Le message israélien était limpide : pression maximale sur un Qatar déjà relégué en coulisses au profit du Caire, de Riyad et d’Abou Dhabi, et objectif d’éradication totale du Hamas.
De fait, l’indignation des autres pays arabes est bien réelle : on ne frappe pas un pays « non hostile » (officiellement) impliqué dans des pourparlers. Mais en réalité, chacun pense d’abord à sa propre vulnérabilité et à sa rue, inflammable sur Gaza et sourcilleuse de souveraineté. Alors il fallait bien marquer le coup, si j’ose dire, et afficher une solidarité protocolaire avec Doha, tout en adressant un rappel à l’ordre à Israël – et, surtout, à son protecteur à Washington : l’écrasante suprématie militaire israélienne, ok, l’humiliation des mollahs de Téhéran, à la rigueur, mais l’humiliation arabe, c’est non ! Faut pas pousser !
En privé, Sissi, MBS et MBZ ne pleurent pas sur l’humiliation qatarie (comme sur celle de l’Iran en juin) – pourvu que l’orage passe ailleurs.

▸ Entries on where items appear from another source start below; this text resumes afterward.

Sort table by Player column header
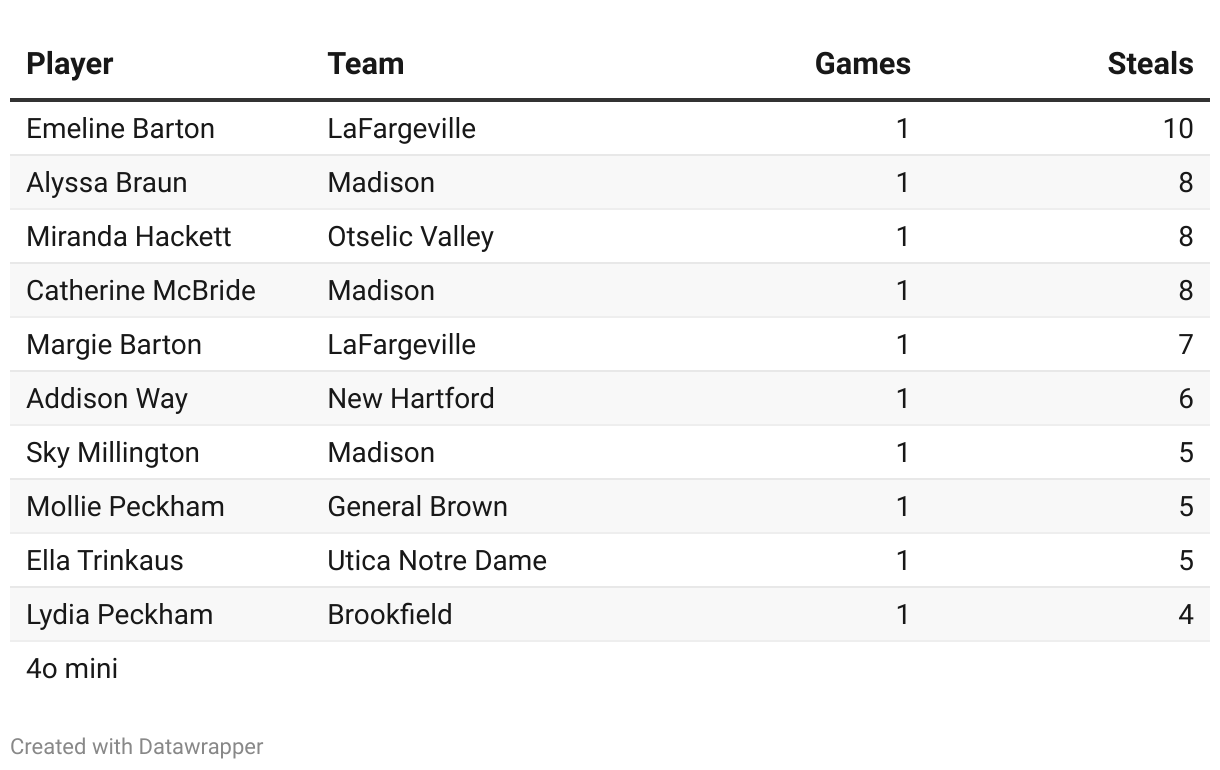1220x770 pixels. (x=70, y=64)
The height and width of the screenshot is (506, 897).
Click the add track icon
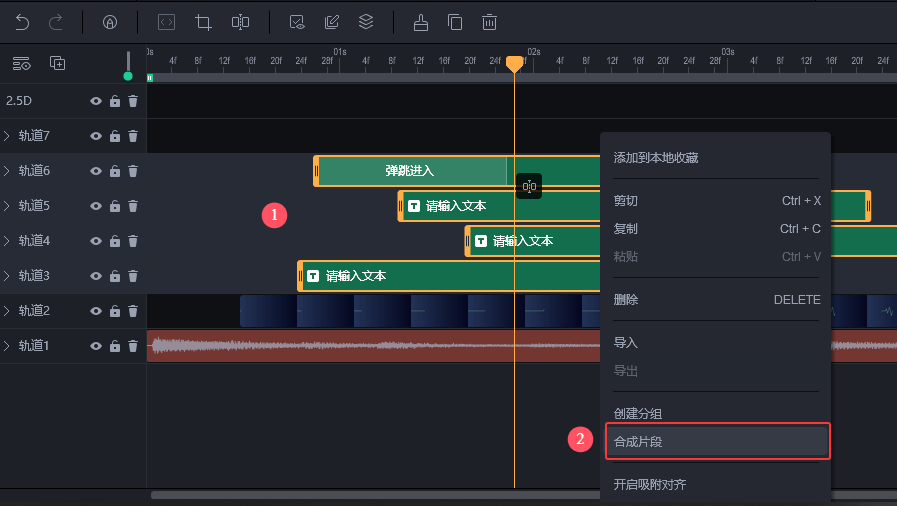click(x=58, y=63)
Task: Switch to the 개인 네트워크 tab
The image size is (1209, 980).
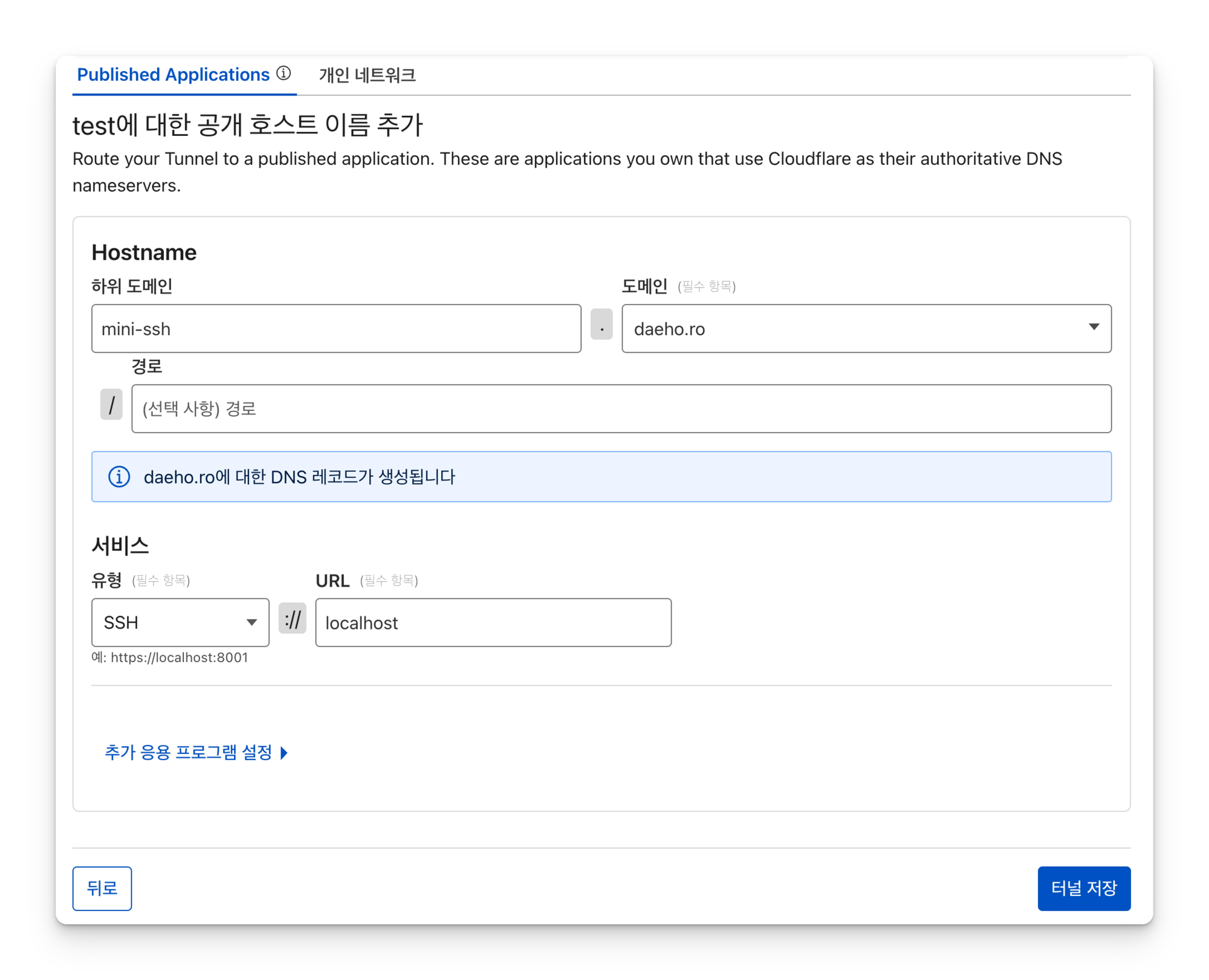Action: 367,76
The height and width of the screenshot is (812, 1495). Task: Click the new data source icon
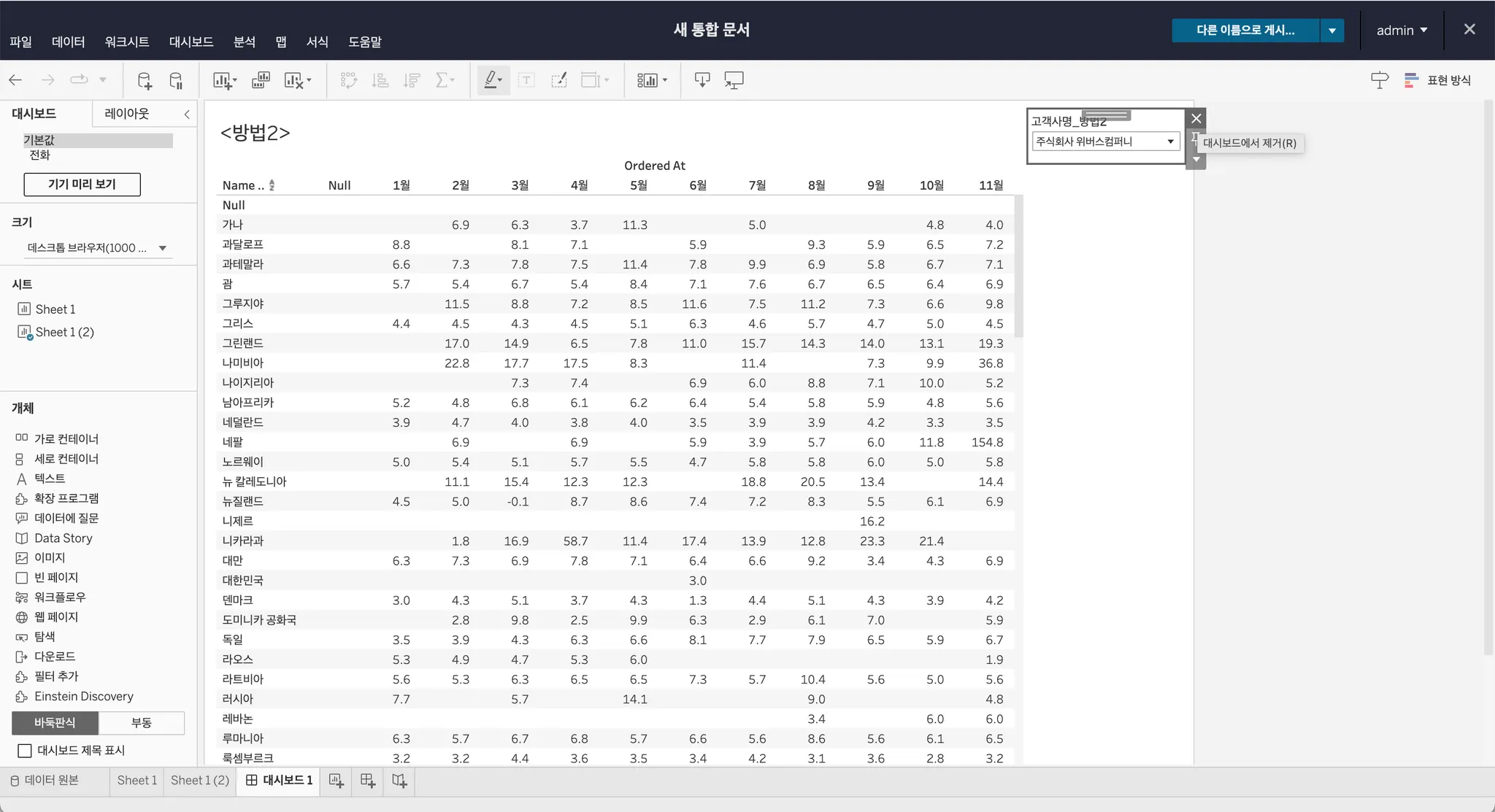tap(145, 80)
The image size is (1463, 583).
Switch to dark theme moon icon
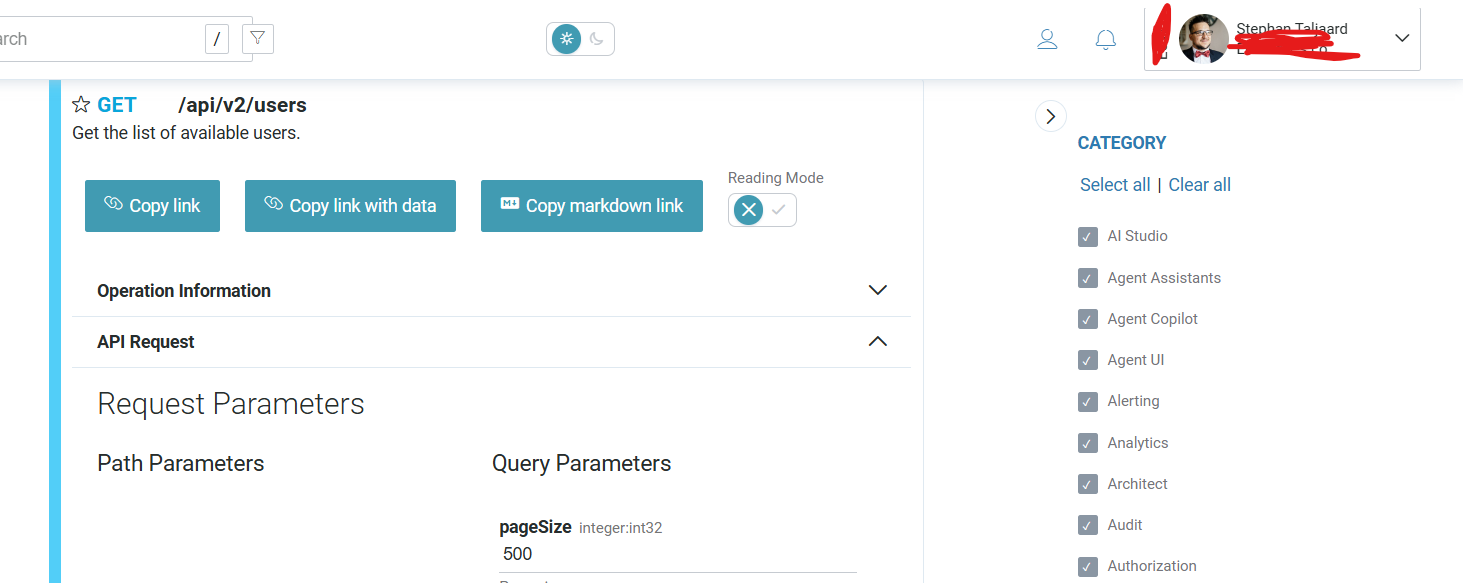[x=597, y=39]
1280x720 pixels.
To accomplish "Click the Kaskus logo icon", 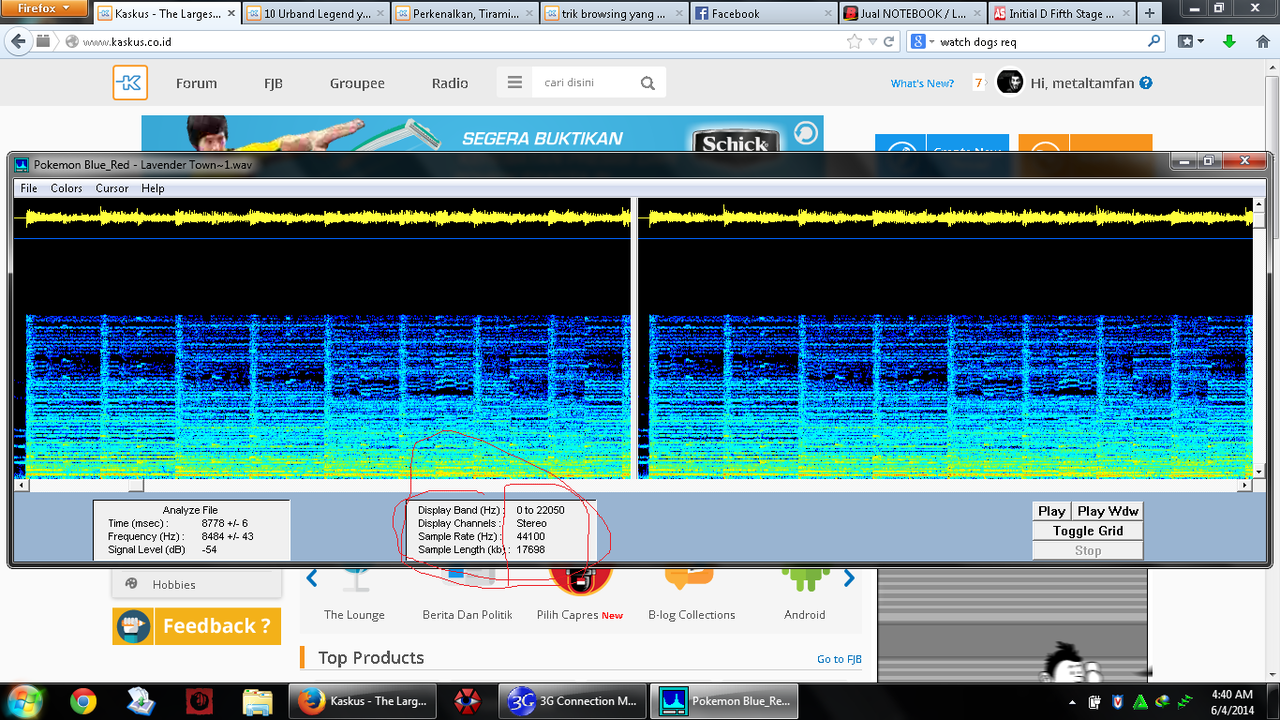I will [130, 83].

Surtout que moins de Doha à la table, c’est le dernier grand argentier des islamistes hors-jeu et moins de rivalité ; plus de latitude pour verrouiller la suite.
Et la suite est connue. Une Gaza débarrassée du Hamas par Israël, qui n’est pas sans déplaire aussi aux dirigeants arabes cités précédemment puisqu’ils ont déjà des « personnalités de rechange » déjà en file indienne… Tous les soi-disant « spécialistes » s’hystérisent et poussent des cris d’orfraie mais ceux qui connaissent vraiment la région savent où mène la trajectoire : un retour aux bonnes affaires avec les Israéliens après un compromis à deux États, rebaptisé pour l’occasion, sous la pression de Trump et avec, pour le nouvel État palestinien, les hommes du Caire, de Riyad et d’Abou Dhabi à sa tête. Point ! Les Russes et les Chinois ont secrètement validé. Même Netanyahou le sait, il ne peut l’avouer aujourd’hui ; ses alliés politiques à la Knesset le lui interdisent, or le réalisme géopolitique le lui dictera à plus ou moins long terme ».